Sur 48 000 employés au Canada, Bell en compterait toujours 17 000 employés au Québec, dont 45 dirigeants, en plus de 13 000 retraités. Tant et si bien que l’entreprise serait le deuxième employeur privé de la province (en excluant les détaillants), derrière Desjardins, et qu’elle compterait «autant d’employés que Québecor et Telus réunis».
Rétablir l'équilibre des forces
Parlant de Québecor, sans doute son concurrent le plus opposé au mariage de Bell et Astral, Mme Turcotte a convenu que Québecor «est très très fort au Québec». «Mais ce n’est pas parce que nous arrivons avec des moyens que Québecor va devenir moins fort. Au contraire.»
Mme Turcotte estime qu’il se passera au Québec ce qui s’est passé ailleurs au Canada lorsque Bell a acheté l’ensemble des actifs de CTV en 2011. Au lieu d’affaiblir les acteurs, chacun est devenu meilleur. «Shaw et Global ont relevé la barre et CTV a continué de s’améliorer.»
«La même chose risque de se produire au Québec.
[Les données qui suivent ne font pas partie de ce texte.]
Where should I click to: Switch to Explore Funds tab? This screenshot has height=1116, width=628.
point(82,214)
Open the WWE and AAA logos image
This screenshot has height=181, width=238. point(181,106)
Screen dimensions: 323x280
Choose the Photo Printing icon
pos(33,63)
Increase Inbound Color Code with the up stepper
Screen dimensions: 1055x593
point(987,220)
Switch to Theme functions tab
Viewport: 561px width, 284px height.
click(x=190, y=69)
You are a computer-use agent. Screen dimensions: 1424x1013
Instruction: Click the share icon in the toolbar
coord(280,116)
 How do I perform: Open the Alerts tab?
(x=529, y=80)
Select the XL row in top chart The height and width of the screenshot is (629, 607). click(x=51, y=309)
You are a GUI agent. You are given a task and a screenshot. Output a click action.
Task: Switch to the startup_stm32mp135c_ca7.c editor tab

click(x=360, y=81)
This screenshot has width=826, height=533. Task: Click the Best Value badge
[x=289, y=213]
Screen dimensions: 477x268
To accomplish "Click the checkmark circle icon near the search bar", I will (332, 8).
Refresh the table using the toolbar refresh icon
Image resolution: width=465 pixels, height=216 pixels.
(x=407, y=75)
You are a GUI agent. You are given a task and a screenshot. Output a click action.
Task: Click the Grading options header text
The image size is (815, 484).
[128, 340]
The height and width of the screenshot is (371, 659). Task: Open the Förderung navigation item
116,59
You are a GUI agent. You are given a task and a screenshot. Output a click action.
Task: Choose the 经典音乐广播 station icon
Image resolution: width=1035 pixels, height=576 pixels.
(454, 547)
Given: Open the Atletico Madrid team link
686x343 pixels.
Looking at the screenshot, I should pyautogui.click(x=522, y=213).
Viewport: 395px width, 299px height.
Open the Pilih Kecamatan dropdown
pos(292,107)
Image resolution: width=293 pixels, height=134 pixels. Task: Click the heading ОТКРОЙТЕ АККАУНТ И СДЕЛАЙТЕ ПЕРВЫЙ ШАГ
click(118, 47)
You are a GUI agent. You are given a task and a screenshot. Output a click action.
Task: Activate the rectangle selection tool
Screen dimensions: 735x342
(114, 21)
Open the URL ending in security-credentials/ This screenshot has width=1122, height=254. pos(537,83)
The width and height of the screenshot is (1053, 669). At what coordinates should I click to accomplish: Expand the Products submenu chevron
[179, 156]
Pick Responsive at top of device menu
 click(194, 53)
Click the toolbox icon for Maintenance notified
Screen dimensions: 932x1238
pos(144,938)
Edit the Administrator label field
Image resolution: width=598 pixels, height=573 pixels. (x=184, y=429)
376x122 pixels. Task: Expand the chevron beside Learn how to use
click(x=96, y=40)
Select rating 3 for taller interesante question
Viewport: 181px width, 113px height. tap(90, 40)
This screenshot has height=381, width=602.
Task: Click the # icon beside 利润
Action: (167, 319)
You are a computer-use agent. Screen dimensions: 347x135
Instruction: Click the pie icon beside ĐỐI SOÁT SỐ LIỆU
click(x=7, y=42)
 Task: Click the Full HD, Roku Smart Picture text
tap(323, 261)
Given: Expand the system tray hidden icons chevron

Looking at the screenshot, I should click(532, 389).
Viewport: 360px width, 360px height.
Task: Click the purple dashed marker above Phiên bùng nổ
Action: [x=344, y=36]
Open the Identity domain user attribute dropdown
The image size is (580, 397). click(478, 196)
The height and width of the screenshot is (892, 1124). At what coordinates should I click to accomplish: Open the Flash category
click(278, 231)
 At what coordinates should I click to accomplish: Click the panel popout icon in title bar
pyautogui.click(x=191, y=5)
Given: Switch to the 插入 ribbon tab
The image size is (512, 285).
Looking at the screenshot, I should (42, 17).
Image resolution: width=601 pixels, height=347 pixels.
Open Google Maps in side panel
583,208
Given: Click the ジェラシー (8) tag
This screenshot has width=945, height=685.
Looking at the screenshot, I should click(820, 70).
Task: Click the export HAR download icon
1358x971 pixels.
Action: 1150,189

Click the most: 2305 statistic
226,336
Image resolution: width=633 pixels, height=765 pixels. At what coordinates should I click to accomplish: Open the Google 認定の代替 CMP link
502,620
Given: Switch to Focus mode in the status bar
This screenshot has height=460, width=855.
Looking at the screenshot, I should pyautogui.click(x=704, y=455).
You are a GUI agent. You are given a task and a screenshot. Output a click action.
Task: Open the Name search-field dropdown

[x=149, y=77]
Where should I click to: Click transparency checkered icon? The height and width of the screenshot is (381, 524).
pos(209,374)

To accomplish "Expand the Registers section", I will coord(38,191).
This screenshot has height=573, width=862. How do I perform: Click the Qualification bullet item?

On ne fait sûrement pas un investissement de 3,4G$ pour arrêter là. C’est pas comme cela que ça marche. (...) On va arriver avec des investissements», a promis Mme Turcotte.
À tel point, qu’à ses yeux, un second refus du CRTC au projet de fusion de Bell et Astral serait dramatique pour la province. «Ce serait un drame épouvantable pour le Québec et ce serait très dommage, et pour nos employés et pour ceux d’Astral.»
Pour la dirigeante de Bell, les entreprises en bénéficieraient, leurs employés, leurs clients et l’industrie de la radiodiffusion dans son ensemble également. «Sans compter les créateurs, ajoute-t-elle, qui disposeraient enfin d’une deuxième avenue pour leurs projets.»
«Vous savez, beaucoup d’entre eux n’ont pas osé parler au moment du dépôt de notre première offre. Beaucoup de gens (favorables à la transaction) ont peur de le faire. Et on comprend pourquoi. Nous pensons donc que la venue d’un deuxième joueur de notre taille pour faire face à Québecor pourrait aider à rétablir un équilibre dans l’industrie qui manque actuellement au Québec.»
La transaction
Astral possède 25 chaînes de télévision, parmi lesquelles The Movie Network, HBO Canada, Super Écran, Family Channel et Disney Junior, en plus de 80 stations de radio.
De son côté, BCE contrôle le réseau de télévision CTV, les anciennes stations de radio du réseau CHUM ainsi que de nombreuses chaînes de télévision spécialisées, dont RDS, en plus des sites Web comme Sympatico au Québec.
La nouvelle offre d'acquisition présentée au CRTC ne change rien pour les actionnaires. Le montant de la transaction demeure de 3,38 G$. Les détenteurs sans droit de vote de catégorie A recevront 50 $ par titre et les actionnaires subalternes de catégorie B recevront 54,83 $.
Pour inciter les actionnaires à patienter, Astral a déclaré un dividende de 0,50 $ sur les actions de catégorie sans droit de vote et les actions subalternes de catégorie B, payable le 1er février aux actionnaires inscrits le 15 janvier.
Le titre d'Astral Media a gagné 4,5 % depuis que Bell a confirmé son intention de déposer une nouvelle offre devant le CRTC.